Finding “Me Time” During a Pandemic
It’s true: You want what you can’t have. But as you age, what you want becomes more practical – rather than a shiny, lime green Maserati, a realistic dreamer nearing 50 years old may desire new tires for his Kia Optima. They aren’t a fool’s fantasy either; your old tires are bald, so it’s not a shameful, midlife impulse buy.
More than tires, the thing I want right now is solitude, and, clearly, it’s a precious resource. Given the months of lockdowns, social distancing and protecting our bubble, my four-person nuclear family has achieved so much togetherness that we’re busting at the seams over here in Hampstead.
I know I’m not the only one craving “Me Time.” My wife and I both work from home now, so there is no office in town offering a change of scenery and alternative cast of co-workers, no gridlocked commute into Wilmington, which would be welcome on most days.
The kids get a few days of in-person education at school, but the months of virtual learning and the adjustment to less socialization and fewer recreational outlets has turned them inward and more dependent on technology than my wife and I would like. Retreating to his bedroom to play Xbox, I’ve heard my son tell his pursuing younger sister, “I just want some time to myself,” as he gently shuts the door in her face.
_ _ _
• _What you will do_:
A: Return the portion of the essay on finding "Me Time" that opens with the words containing "I know I’m not" and closes with "in her face.".
B: Decide whether each statement agrees with the essay on finding "Me Time," answering yes or no and quoting the deciding words: (i) The writer's family lives in Hampstead. (ii) The writer and the writer's wife commute to an office in Wilmington. (iii) The kids have had no in-person schooling at all.
The saved entries that follow have nothing to do with the essay.

Saved entries:
_ _ _
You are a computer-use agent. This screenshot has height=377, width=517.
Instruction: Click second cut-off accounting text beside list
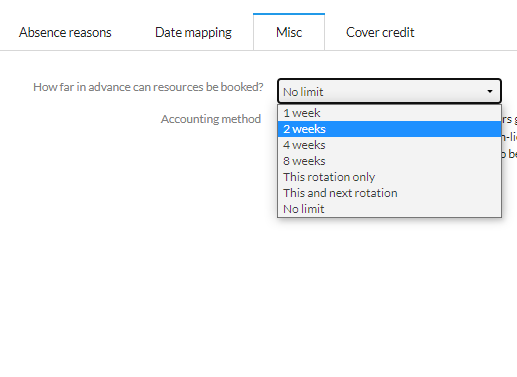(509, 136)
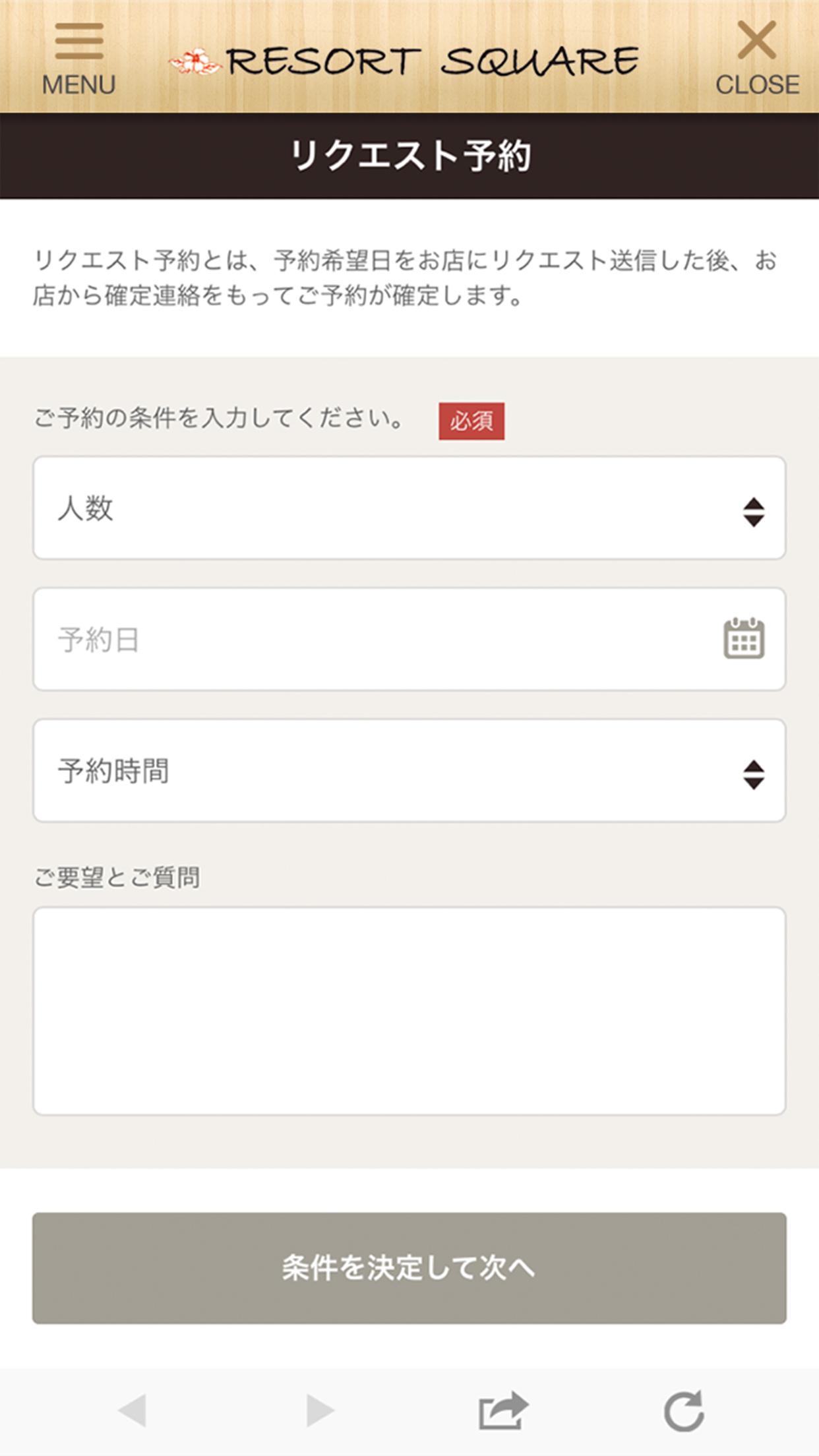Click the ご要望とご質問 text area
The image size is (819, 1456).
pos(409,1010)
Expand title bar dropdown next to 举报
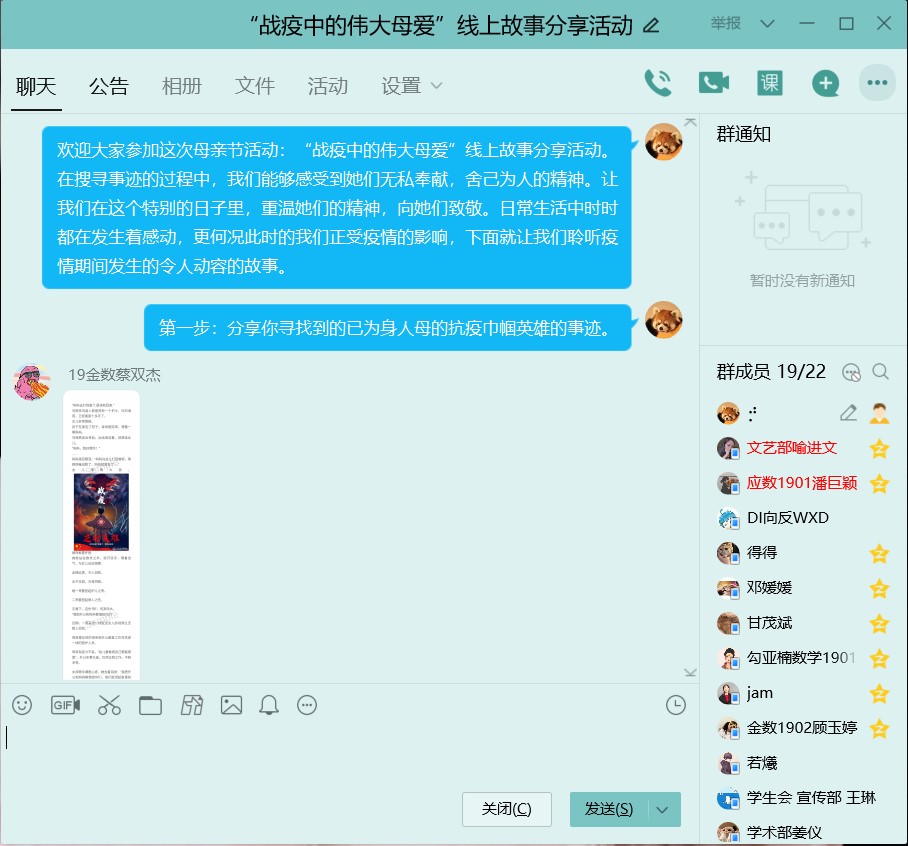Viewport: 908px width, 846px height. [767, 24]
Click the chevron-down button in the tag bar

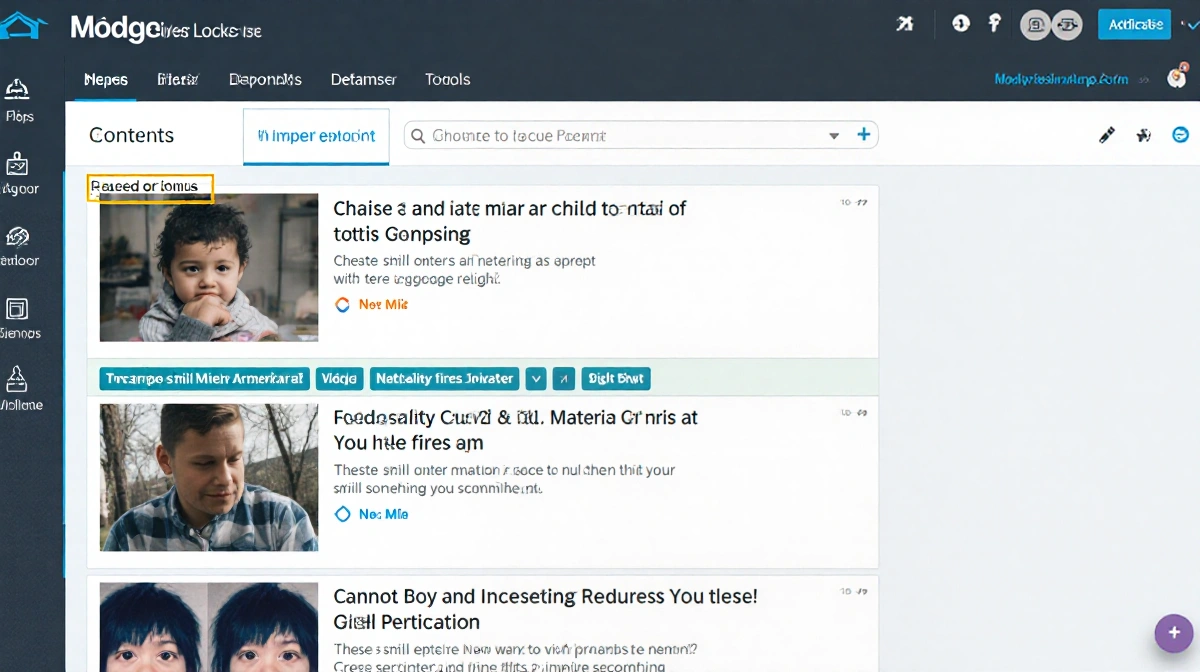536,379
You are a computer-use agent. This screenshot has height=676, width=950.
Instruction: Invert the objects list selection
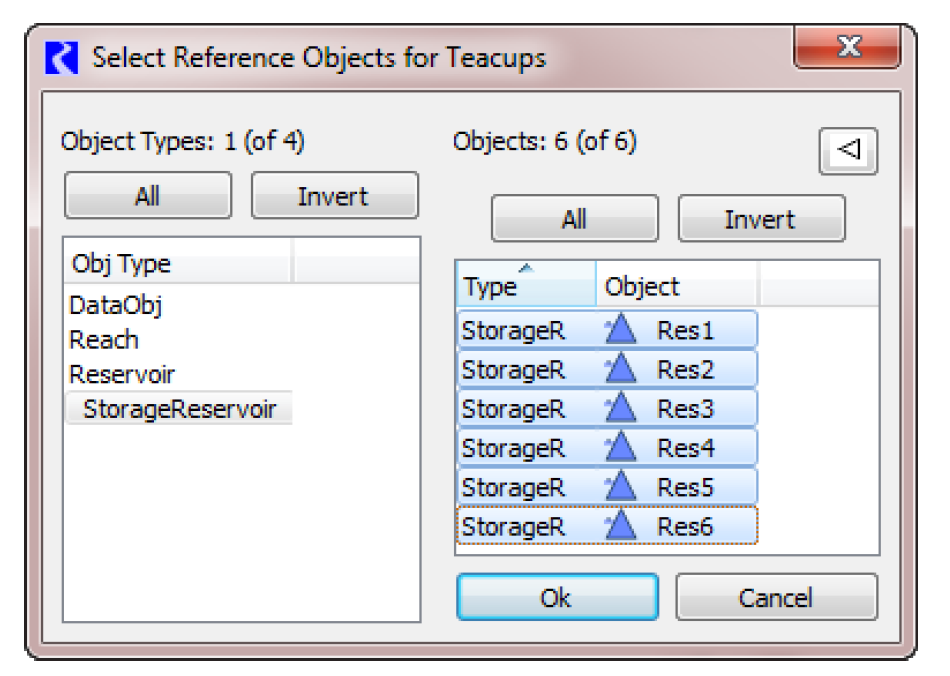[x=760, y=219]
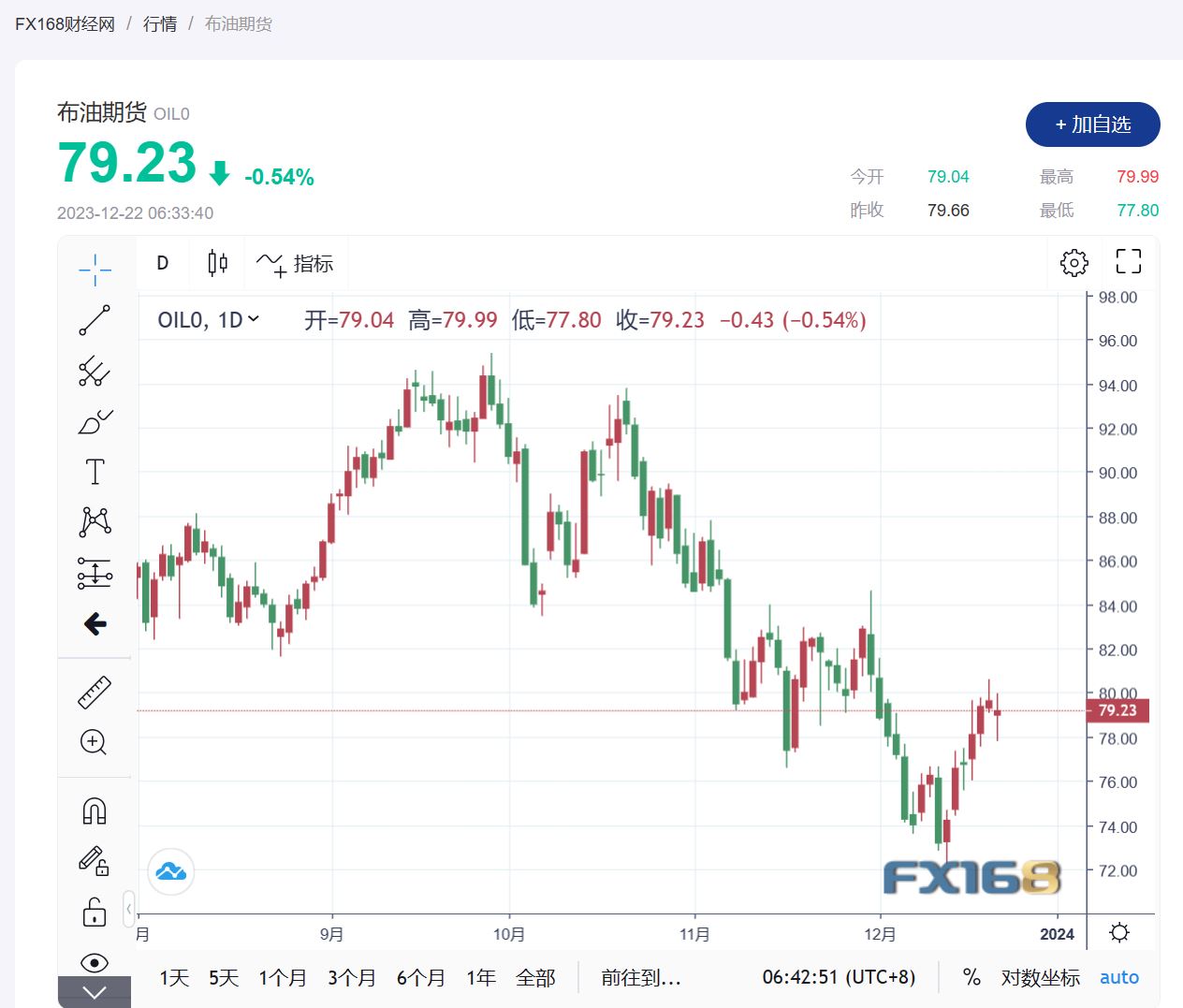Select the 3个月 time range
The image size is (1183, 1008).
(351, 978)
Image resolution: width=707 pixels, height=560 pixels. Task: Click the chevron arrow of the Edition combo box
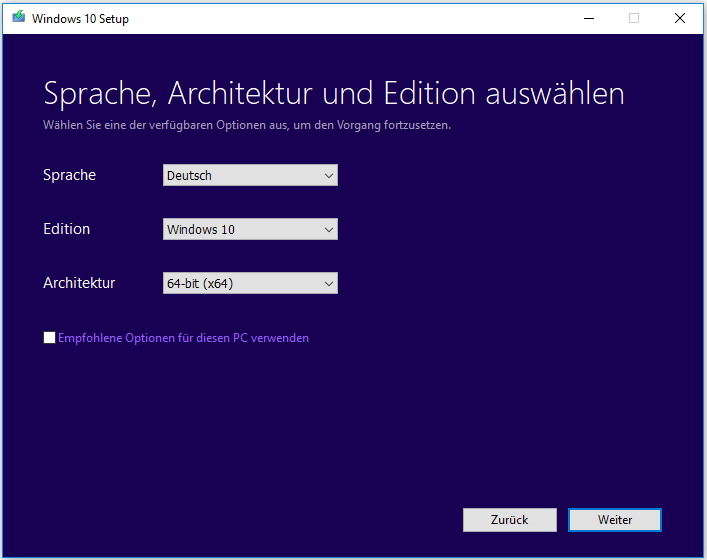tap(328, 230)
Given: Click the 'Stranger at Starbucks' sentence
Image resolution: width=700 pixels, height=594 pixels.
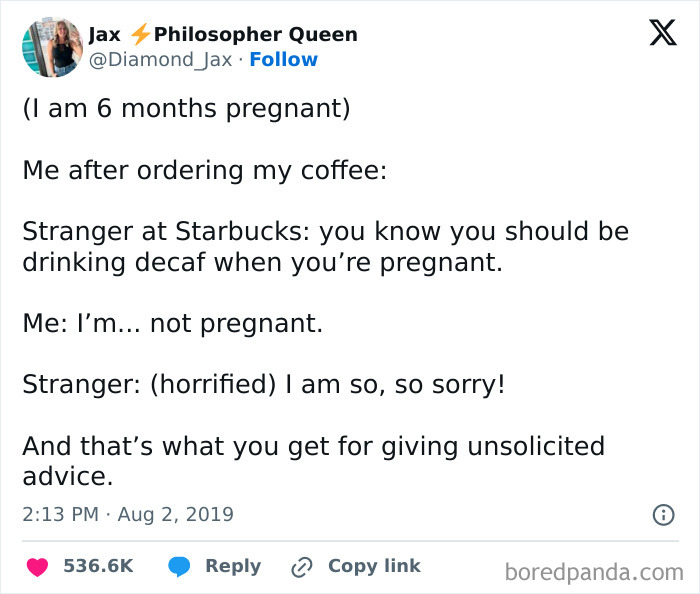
_ _ _
• _Responses to the tasks_:
A:
I know I’m not the only one craving “Me Time.” My wife and I both work from home now, so there is no office in town offering a change of scenery and alternative cast of co-workers, no gridlocked commute into Wilmington, which would be welcome on most days.
The kids get a few days of in-person education at school, but the months of virtual learning and the adjustment to less socialization and fewer recreational outlets has turned them inward and more dependent on technology than my wife and I would like. Retreating to his bedroom to play Xbox, I’ve heard my son tell his pursuing younger sister, “I just want some time to myself,” as he gently shuts the door in her face.

B:
(i) Yes: "we’re busting at the seams over here in Hampstead."
(ii) No: "My wife and I both work from home now, so there is no office in town"
(iii) No: "The kids get a few days of in-person education at school"